Unified AI Alignment Testing Framework: A New Paradigm for Cross-Platform Model Safety Evaluation

This article introduces the open-source unified-ai-misalignment-framework, which aims to address the fragmentation issue in cross-platform model alignment evaluation for AI safety research. The framework supports mainstream models such as OpenAI (GPT-5, o3 series) and Anthropic (Claude Sonnet, Opus). Through designs like standardized interfaces, automatic routing mechanisms, and containerized deployment, it lowers the barrier to cross-model research, improves the comparability and reproducibility of evaluation results, and provides a unified testing infrastructure for AI alignment research.

With the rapid development of large language models, AI safety and alignment research have become increasingly important, but there are significant pain points: models from different vendors have independent API interfaces, calling methods, and output formats. When researchers compare the alignment performance of models like GPT-5, o3, and Claude Sonnet, they need to write multiple sets of adaptation code and maintain multiple test environments, increasing the technical barrier. Moreover, implementation differences of the same test scenario across different platforms may mask or exaggerate the real differences between models, reducing the comparability of evaluation results and making cross-model alignment research complex and error-prone.

The unified-ai-misalignment-framework is an open-source solution targeting the fragmentation pain point. Its core goal is to provide a unified testing infrastructure for AI alignment research, allowing researchers to evaluate models from multiple vendors using the same set of code and test scenarios. The design philosophy emphasizes standardization and scalability: by encapsulating API differences between different vendors through an abstraction layer, researchers can focus on test scenario design without writing separate adaptation logic for each model, embodying the software engineering ideal of "write once, run anywhere".

The framework's core functions include an automatic routing mechanism and standardized output format. Automatic routing can intelligently identify the target model type and automatically select reasoning or non-reasoning API endpoints for calls without manual interface switching. Standardized output converts results from different vendors' APIs into a unified structure, ensuring direct and reliable cross-model comparative analysis—differences come from the models themselves rather than interface implementations.

Currently, the framework supports mainstream large language models such as OpenAI's GPT-5, o3 series, and Anthropic's Claude Sonnet and Opus. It uses Docker containerized deployment: each test runs in an independent container, ensuring environmental consistency and reproducibility, preventing interference between different tests, supporting parallel experiments, and significantly improving research efficiency.
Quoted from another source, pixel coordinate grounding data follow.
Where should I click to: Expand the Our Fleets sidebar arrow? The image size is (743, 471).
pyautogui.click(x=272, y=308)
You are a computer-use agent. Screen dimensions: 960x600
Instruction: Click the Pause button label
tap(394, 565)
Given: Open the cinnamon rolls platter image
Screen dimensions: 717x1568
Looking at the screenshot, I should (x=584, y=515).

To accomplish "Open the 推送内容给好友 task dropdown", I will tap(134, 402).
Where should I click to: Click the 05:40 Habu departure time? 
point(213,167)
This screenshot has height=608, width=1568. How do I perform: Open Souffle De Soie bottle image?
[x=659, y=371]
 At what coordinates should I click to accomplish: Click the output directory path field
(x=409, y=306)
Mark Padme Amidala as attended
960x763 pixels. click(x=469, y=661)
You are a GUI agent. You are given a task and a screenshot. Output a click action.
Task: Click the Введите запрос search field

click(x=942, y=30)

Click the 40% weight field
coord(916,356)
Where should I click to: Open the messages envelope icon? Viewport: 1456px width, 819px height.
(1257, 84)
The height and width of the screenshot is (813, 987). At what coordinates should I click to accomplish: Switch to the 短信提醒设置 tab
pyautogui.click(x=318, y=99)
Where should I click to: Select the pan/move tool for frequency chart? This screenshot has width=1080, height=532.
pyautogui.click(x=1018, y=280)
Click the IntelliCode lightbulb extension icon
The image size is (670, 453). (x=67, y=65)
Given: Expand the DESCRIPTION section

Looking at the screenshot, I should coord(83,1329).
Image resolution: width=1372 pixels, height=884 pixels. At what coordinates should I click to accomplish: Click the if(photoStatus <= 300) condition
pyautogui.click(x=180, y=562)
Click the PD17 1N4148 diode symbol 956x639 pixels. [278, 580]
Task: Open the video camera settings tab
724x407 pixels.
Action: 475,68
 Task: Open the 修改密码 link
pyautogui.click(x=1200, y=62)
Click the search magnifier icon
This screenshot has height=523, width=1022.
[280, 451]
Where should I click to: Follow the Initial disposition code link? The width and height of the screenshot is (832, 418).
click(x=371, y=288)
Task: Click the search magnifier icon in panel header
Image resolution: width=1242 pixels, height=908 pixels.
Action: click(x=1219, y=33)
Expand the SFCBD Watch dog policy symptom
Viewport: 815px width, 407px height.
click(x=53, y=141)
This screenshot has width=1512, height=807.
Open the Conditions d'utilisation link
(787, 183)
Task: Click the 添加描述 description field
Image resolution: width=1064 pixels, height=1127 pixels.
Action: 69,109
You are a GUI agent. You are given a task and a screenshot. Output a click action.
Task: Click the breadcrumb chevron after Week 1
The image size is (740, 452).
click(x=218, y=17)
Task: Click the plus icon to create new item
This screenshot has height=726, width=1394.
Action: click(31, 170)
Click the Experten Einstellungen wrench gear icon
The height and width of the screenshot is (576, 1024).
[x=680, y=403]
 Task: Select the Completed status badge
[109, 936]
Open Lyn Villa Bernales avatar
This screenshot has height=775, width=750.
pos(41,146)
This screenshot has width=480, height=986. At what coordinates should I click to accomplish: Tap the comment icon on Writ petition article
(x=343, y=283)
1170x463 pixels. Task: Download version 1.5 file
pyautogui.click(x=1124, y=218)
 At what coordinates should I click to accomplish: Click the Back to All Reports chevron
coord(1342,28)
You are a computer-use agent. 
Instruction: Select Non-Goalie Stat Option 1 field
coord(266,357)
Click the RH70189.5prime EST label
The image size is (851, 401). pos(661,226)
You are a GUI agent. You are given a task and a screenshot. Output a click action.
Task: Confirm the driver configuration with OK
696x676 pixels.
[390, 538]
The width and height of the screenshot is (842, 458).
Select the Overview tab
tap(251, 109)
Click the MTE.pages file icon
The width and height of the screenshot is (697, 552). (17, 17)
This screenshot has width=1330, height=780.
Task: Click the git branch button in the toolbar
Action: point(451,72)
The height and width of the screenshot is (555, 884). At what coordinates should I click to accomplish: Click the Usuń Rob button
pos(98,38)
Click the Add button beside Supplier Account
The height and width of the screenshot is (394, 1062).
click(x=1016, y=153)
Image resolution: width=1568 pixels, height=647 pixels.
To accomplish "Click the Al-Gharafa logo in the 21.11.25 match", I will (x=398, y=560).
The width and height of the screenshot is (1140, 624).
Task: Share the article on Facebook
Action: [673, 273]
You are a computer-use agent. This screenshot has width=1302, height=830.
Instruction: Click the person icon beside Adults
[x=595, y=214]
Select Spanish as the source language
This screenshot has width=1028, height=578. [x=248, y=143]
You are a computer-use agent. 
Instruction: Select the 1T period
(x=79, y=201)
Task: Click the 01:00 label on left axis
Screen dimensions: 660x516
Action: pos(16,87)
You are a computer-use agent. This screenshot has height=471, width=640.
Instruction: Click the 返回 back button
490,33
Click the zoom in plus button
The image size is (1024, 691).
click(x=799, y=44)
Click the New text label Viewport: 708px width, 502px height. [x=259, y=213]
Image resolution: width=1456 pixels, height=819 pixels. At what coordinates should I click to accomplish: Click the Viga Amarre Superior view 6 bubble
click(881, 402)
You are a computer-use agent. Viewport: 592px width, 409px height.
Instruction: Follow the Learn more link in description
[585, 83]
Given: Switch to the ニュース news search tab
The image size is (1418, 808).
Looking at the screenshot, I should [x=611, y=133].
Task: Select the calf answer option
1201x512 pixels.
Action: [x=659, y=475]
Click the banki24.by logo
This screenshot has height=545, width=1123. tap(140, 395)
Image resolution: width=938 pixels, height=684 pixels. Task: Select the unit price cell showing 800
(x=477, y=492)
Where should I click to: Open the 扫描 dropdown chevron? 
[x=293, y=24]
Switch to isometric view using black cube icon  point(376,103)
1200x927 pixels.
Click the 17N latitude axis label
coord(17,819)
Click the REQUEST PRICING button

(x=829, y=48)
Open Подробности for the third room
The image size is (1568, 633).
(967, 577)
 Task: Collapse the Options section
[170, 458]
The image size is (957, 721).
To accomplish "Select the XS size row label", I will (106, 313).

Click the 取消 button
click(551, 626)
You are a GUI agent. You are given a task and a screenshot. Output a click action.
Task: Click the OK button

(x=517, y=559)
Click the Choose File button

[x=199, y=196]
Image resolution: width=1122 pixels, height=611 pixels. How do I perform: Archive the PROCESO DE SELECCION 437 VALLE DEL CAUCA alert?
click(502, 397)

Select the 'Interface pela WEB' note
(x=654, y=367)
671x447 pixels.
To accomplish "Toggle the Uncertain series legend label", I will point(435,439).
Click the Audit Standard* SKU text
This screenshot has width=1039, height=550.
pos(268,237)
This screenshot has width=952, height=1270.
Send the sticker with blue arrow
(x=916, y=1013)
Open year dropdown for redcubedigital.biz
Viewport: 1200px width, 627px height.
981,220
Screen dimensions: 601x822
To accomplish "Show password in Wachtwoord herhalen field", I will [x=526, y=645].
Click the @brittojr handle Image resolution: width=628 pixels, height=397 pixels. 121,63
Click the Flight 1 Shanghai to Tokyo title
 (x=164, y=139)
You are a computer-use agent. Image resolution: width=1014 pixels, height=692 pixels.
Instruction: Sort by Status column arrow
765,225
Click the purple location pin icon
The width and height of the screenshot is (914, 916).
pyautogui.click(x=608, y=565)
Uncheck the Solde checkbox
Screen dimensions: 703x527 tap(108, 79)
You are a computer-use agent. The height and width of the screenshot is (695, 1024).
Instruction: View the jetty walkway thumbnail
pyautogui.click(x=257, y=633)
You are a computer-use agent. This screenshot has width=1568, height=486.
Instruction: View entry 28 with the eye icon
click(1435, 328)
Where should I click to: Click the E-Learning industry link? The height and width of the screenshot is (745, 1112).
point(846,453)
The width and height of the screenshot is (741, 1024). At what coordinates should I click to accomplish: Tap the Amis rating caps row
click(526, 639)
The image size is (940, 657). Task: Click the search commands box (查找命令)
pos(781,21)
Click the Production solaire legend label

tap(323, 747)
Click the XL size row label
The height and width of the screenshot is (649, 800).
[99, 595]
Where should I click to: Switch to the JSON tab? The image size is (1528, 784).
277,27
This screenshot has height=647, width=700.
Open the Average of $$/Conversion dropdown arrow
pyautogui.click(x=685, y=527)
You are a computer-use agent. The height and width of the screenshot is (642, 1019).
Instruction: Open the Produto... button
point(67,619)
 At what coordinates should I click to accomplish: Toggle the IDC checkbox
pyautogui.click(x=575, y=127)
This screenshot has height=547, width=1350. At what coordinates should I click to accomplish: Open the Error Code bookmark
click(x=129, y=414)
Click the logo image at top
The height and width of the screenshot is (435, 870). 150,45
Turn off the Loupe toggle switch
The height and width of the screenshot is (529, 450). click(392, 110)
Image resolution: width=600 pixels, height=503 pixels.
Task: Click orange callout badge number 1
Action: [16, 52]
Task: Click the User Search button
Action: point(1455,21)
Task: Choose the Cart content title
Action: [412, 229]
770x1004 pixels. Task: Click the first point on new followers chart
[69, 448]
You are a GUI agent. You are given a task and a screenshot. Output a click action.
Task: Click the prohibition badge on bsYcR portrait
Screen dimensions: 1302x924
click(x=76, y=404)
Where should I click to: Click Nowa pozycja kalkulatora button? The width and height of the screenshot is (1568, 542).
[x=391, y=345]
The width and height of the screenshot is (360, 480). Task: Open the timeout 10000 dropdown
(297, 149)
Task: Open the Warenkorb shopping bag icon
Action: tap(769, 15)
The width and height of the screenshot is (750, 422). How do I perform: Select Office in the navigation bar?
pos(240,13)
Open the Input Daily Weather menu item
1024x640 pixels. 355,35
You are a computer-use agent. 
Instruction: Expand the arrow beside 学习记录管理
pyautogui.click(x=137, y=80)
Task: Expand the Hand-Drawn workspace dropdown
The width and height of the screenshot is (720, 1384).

For AI safety researchers, this framework has significant value: it greatly reduces the barrier to cross-model research (beginners can conduct comparative experiments without deep diving into the API details of each vendor); it improves research reproducibility (standardized interfaces and containerized deployment facilitate result reproduction and verification). Macroscopically, such tools reflect the maturity of the AI safety field—the community is focusing on infrastructure construction and standardization, which helps accumulate comparable data and lay the foundation for long-term alignment research.

The technical implementation uses a modular architecture, separating core logic from specific API adapters—adding support for new models only requires contributing an adapter module. Shared test scenario design encourages the definition of standardized test cases that can be reused across different models, promoting community collaboration, avoiding reinventing the wheel, and allowing researchers to focus on more valuable alignment issues.

The unified-ai-misalignment-framework represents an important direction in the tooling of AI safety research. While pursuing powerful AI systems, we need more powerful tools to understand and evaluate these systems. This framework not only solves current technical pain points but also builds a scalable infrastructure. For developers and researchers concerned with AI safety, it is worth exploring deeply—it is a practical tool and a reflection of community collaboration and standardized thinking. As AI evolves, the importance of such infrastructure will become increasingly prominent.